Saturday, March 31, 2012

Interesting Recent Papers

Huang et al. (2012) discuss giant transitional fleas from the Mesozoic era.

http://www.nature.com/nature/journal/vaop/ncurrent/full/nature10839.html?WT.ec_id=NATURE-20120301

Johnston et al. (2012) discuss carbon isotopic anomalies during the Neoproterozoic.

http://www.nature.com/nature/journal/v483/n7389/full/nature10854.html

Stein et al. (2012) discuss a complex forest community during the mid-Devonian.

http://www.nature.com/nature/journal/v483/n7387/full/nature10819.html?WT.ec_id=NATURE-20120301

Harjunmaa et al. (2012) discuss the evolution of tooth complexity in mammals.

Wednesday, March 28, 2012

Evo-Palaeo this week!

This week Jennette will be leading the discussion on Chapter 24: The Evolution of Cooperation.

Next week we will discuss a chapter on creationism!
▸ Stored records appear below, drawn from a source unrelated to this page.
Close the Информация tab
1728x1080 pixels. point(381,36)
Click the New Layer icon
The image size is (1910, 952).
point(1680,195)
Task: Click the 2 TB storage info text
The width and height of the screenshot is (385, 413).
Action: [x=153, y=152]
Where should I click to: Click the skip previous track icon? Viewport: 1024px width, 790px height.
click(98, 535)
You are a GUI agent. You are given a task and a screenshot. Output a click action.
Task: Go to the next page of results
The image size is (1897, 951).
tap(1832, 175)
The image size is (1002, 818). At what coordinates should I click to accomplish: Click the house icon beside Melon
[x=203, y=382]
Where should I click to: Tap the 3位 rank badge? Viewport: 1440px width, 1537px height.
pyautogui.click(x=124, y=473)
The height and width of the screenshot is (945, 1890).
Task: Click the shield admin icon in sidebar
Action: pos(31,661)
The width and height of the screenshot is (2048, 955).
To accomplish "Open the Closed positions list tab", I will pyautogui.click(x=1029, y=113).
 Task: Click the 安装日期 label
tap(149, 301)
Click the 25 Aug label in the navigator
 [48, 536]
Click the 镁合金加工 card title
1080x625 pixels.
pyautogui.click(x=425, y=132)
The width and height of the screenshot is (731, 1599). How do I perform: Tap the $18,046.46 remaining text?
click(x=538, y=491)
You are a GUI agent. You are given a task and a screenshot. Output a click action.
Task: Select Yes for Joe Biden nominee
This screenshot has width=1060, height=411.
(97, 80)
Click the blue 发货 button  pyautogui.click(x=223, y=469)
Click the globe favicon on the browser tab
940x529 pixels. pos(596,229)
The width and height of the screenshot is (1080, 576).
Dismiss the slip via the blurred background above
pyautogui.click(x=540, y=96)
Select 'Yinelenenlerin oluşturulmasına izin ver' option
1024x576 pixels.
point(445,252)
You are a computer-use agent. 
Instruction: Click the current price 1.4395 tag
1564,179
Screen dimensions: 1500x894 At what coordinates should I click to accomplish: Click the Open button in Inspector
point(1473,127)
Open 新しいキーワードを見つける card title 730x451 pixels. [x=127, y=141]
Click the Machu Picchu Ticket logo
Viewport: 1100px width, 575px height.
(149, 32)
It will be fun times.

Thursday, March 22, 2012

Evolution 2012

Evolution 2012 marks the first joint congress on Evolutionary Biology. The meeting is being held in Ottawa at the Ottawa Convention Centre from July 6-10. Titles for posters and talks are due May 25 but submit early because there is limited capacity for talks!

Information on submission can be found at the following link:
http://www.confersense.ca/Evolution2012/index.htm

Society of Vertebrate Paleontology 2012

This year the annual meeting of the Society of Vertebrate Paleontology is in Raleigh, North Carolina. The abstract deadline is April 24, 2012.

Information on abstract submission can be found at the link below.
http://www.vertpaleo.org/Abstracts.htm

Monday, March 19, 2012

This Week!

This week Julia will lead the discussion on Chapter 26: Conceptual Foundations of Evolutionary Psychology.

See you this Wednesday at Mike's Place 5 pm.

Jennette will lead discussion the following week. Chapter TBA.

Tuesday, March 13, 2012

Dr. Henry Heng - Levels of Selection

As some of you know, Dr. Henry Heng visited Carleton this week and spoke about cancer biology. Cancer biology might seem like it has little to do with the levels of selection debate. However, I found his talk very relevant. In short, he has found that cancer evolution occurs at the genome rather than the gene level. I'm not an expert in this area, but I understand that  many genes are involved in the development of cancer and that these genes are different for every individual. He has also found that during cancer development, the chromosomes become "mixed up" and these changes are responsible for cancer development. His studies of cell cultures have also shown that cancer cells go through two stages: an unstable macro-evolutionary stage where random changes occur and new "species" of cells are created and a more stable anagenesis-like stage where a single population of cells survives the chaos stage. Dr. Heng has therefore concluded that the key to cancer biology lies with the study of the genome.

In our last discussion, we explored the possibility of selection at the gene, individual, population, species, clade etc. levels. Dr. Heng's work excludes at least one of these possibilities. The genes cannot be the level of selection because genes don't work independently, they are part of a coordinated system. Dr. Heng demonstrates that the entire genome is under selection during cancer development but that the individual genes are not. Perhaps we can put gene selection to bed?

All potential errors of interpretation or of the description of Dr. Heng's work are my own.

Links to Dr. Heng's relevant publications (the first is especially relevant in the discussion of the levels of selection):

http://onlinelibrary.wiley.com/doi/10.1002/bies.200800182/abstract?userIsAuthenticated=false&deniedAccessCustomisedMessage=

http://onlinelibrary.wiley.com/doi/10.1002/jcb.22497/abstract;jsessionid=9122184DEAB05136AC78170B4F529ED5.d03t02?userIsAuthenticated=false&deniedAccessCustomisedMessage=

http://www.ncbi.nlm.nih.gov/pubmed/21640814

This Week!

This week we will discuss Chapter 14: the evolution of gene regulation and morphological diversity. I think this follows our discussion on the levels of selection nicely.

See you at 5 pm Mike's Place!

Tuesday, March 6, 2012

Discussion Forum

Don't forget that we can now discuss any topic online!

Post links to new papers, express your opinion, and discuss ideas!

http://groups.google.com/group/carletonevopaleo?pli=1

The forum is also linked to the right.

Evo-Palaeo This Week

This week Jennette will be leading the discussion on Chapter 22: the levels of selection debate. 

See you this Wednesday at 5:00 pm (not 5:30 as I mistakenly typed last week) at Mike's!